Unnamed: 0,employee,group,name,salary
0,Gary,Accounting,Gary,70000
1,Stu,Marketing,Stu,80000
2,Mary,Marketing,Mary,120000
3,Sue,HR,Sue,90000


### Exercise:

In [None]:
# Using the documentation, can you figure out how to use .drop() to get rid of the 'name' column?
# Hint: You will need to supply two parameters to .drop()


### __`left_index`__ and __`right_index`__ keywords

In [None]:
df1a = df1.set_index('employee')
df1a

In [None]:
df2a = df2.set_index('employee')
df2a

In [None]:
pd.merge(df1a, df2a, left_index=True, right_index=True)

### Exercise:

In [None]:
# What happens if you specify only left_index or right_index?


### __`join`__ for __`DataFrame`__s

In [None]:
df1a.join(df2a)

**Mix and Match**: `left_index`/`right_index` with `right_on`/`left_on`

In [None]:
pd.merge(df1a, df6, left_index=True, right_on='name')

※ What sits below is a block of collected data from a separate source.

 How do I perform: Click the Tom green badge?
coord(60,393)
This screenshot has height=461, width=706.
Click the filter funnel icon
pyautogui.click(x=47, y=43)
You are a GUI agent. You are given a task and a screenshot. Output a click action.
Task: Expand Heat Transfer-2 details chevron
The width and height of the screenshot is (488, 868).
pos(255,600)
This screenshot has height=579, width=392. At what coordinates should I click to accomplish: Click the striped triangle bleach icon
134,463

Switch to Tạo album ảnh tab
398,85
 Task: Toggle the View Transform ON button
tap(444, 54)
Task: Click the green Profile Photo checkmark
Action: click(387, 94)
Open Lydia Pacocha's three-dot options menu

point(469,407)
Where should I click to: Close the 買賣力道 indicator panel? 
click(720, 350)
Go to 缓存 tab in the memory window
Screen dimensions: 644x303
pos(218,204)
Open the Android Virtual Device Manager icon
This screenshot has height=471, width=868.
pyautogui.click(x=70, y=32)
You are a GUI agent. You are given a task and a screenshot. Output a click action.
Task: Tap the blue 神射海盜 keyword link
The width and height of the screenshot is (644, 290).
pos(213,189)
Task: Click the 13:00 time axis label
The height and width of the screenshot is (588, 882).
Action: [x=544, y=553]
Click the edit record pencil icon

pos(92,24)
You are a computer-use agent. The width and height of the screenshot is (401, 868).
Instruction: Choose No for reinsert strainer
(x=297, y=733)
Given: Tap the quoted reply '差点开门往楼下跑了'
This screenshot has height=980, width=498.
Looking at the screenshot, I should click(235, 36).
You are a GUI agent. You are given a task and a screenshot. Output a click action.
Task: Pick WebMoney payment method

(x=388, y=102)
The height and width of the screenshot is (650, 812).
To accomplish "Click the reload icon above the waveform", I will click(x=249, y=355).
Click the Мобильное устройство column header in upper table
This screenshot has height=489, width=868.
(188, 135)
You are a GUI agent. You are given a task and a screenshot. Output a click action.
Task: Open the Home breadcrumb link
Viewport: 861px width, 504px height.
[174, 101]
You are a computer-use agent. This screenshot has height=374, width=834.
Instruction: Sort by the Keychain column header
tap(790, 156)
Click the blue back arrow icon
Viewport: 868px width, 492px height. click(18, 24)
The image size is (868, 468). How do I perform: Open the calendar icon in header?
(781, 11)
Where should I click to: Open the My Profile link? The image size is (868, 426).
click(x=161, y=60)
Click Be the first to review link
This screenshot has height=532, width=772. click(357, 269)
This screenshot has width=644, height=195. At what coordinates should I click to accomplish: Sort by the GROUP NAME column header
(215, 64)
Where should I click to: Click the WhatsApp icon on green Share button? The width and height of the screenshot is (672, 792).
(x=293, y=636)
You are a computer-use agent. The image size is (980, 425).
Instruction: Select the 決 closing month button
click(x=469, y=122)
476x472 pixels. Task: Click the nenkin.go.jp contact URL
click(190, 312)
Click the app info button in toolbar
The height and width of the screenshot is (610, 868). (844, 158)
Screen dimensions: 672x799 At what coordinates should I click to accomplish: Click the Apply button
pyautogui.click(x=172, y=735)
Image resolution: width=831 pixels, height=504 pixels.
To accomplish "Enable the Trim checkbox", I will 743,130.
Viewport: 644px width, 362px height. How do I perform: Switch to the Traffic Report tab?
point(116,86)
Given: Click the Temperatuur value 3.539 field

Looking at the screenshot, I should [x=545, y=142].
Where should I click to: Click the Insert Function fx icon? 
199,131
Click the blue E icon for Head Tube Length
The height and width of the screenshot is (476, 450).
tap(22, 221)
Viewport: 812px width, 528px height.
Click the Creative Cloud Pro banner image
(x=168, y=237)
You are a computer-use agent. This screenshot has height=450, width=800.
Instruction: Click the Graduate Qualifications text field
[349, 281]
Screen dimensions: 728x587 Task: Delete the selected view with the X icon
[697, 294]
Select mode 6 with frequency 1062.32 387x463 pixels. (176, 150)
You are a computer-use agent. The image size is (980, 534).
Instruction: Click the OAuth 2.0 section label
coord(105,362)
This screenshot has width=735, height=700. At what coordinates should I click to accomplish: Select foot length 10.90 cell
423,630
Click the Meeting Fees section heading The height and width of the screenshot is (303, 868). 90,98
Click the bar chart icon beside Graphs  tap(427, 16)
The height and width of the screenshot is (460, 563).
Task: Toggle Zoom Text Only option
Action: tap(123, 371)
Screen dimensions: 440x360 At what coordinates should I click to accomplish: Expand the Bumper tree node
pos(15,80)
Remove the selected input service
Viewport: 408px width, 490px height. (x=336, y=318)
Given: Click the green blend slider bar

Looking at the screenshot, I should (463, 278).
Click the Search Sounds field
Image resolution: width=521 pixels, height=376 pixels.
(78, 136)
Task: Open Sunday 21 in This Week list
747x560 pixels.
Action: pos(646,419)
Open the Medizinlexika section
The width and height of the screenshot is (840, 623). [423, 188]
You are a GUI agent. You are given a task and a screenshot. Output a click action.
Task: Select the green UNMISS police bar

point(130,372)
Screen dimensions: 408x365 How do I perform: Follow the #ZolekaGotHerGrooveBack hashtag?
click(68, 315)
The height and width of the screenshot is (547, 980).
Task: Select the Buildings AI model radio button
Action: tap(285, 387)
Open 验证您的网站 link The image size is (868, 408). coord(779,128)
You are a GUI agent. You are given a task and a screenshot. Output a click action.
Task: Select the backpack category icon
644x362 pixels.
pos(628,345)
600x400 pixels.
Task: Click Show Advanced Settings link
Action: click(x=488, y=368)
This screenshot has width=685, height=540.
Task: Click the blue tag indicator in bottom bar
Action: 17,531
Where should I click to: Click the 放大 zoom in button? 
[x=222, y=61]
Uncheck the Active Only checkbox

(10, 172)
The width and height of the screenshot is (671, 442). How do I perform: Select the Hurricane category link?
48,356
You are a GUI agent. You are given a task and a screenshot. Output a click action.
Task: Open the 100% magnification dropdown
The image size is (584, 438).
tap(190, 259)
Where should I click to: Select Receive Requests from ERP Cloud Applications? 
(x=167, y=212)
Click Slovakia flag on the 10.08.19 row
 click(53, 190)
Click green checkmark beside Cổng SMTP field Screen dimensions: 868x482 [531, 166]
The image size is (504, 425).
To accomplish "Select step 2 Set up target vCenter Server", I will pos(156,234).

### Set arithmetic for joins

In [None]:
df5 = pd.DataFrame({'group': ['Engineering', 'Marketing', 'Sales'],
                    'core_skills': ['math', 'writing', 'communication']})
df5

In [None]:
df1

In [None]:
pd.merge(df1, df5, on='group')

### __`intersection`__ for merge

In [None]:
pd.merge(df1, df5, on='group', how='inner')

### Exercise

In [None]:
# The keyword for perfoming an outer join is how='outer'. How would you perform it?
# What do you expect the output of an outer join of df1 and df5 to be?


### Share

In [None]:
pd.merge(df1, df5, how='left')

### Exercise:

In [None]:
# Now run the right merge between df1 and df5.
# What do you expect to see?


### `suffixes` keyword: dealing with conflicting column names

In [None]:
df7 = pd.DataFrame({'name': ['Gary', 'Stu', 'Mary', 'Sue'],
                    'rank': [1, 2, 3, 4]})
df7

In [None]:
df8 = pd.DataFrame({'name': ['Gary', 'Stu', 'Mary', 'Sue'],
                    'rank': [3, 1, 4, 2]})
df8

In [None]:
pd.merge(df7, df8, on='name')

### Using `_` to merge same column names

In [None]:
pd.merge(df7, df8, on='name', suffixes=['_left', '_right'])

## Concatenation in NumPy
* One-dimensional arrays

In [None]:
x = [1, 2, 3]
y = [4, 5, 6]
z = [7, 8, 9]
np.concatenate([x, y, z])

* Two-dimensional arrays

In [None]:
x = [[1, 2],
     [3, 4]]
np.concatenate([x, x], axis=1)

## Concatenation in pandas

* Series

In [None]:
ser1 = pd.Series(['a', 'b', 'c'], index=[1, 2, 3])
ser2 = pd.Series(['d', 'e', 'f'], index=[4, 5, 6])
pd.concat([ser1, ser2])

* DataFrames

In [None]:
df9 = pd.DataFrame({'A': ['a', 'c'],
                    'B': ['b', 'd']})
df9

In [None]:
pd.concat([df9, df9])

### Re-indexing

In [None]:
pd.concat([df9, df9], ignore_index=True)

### Changing Axis

In [None]:
pd.concat([df9, df9], axis=1)

> Note that while pandas will display this without error, you will get an error message if you try to assign this result as a new `DataFrame`. Column names in `DataFrame`s must be unique.

### Concatenation with joins

In [None]:
df10 = pd.DataFrame({'A': ['a', 'd'],
                     'B': ['b', 'e'],
                     'C': ['c', 'f']})
df10

In [None]:
df11 = pd.DataFrame({'B': ['u', 'x'],
                     'C': ['v', 'y'],
                     'D': ['w', 'z']})
df11

In [None]:
pd.concat([df10, df11])

In [None]:
pd.concat([df10, df11], join='inner')

In [None]:
pd.concat([df10, df11], join_axes=[df10.columns])

### `append()`

In [None]:
df9.append(df9)

**Important point**: Unlike the `append()` and `extend()` methods of Python lists, the `append()` method in pandas does not modify the original object. It instead creates a new object with the combined data.

> **Takeaway:** A large part of the value you can provide as a data scientist comes from connecting multiple, often disparate datasets to find new insights. Learning how to join and merge data is thus an essential part of your skill set.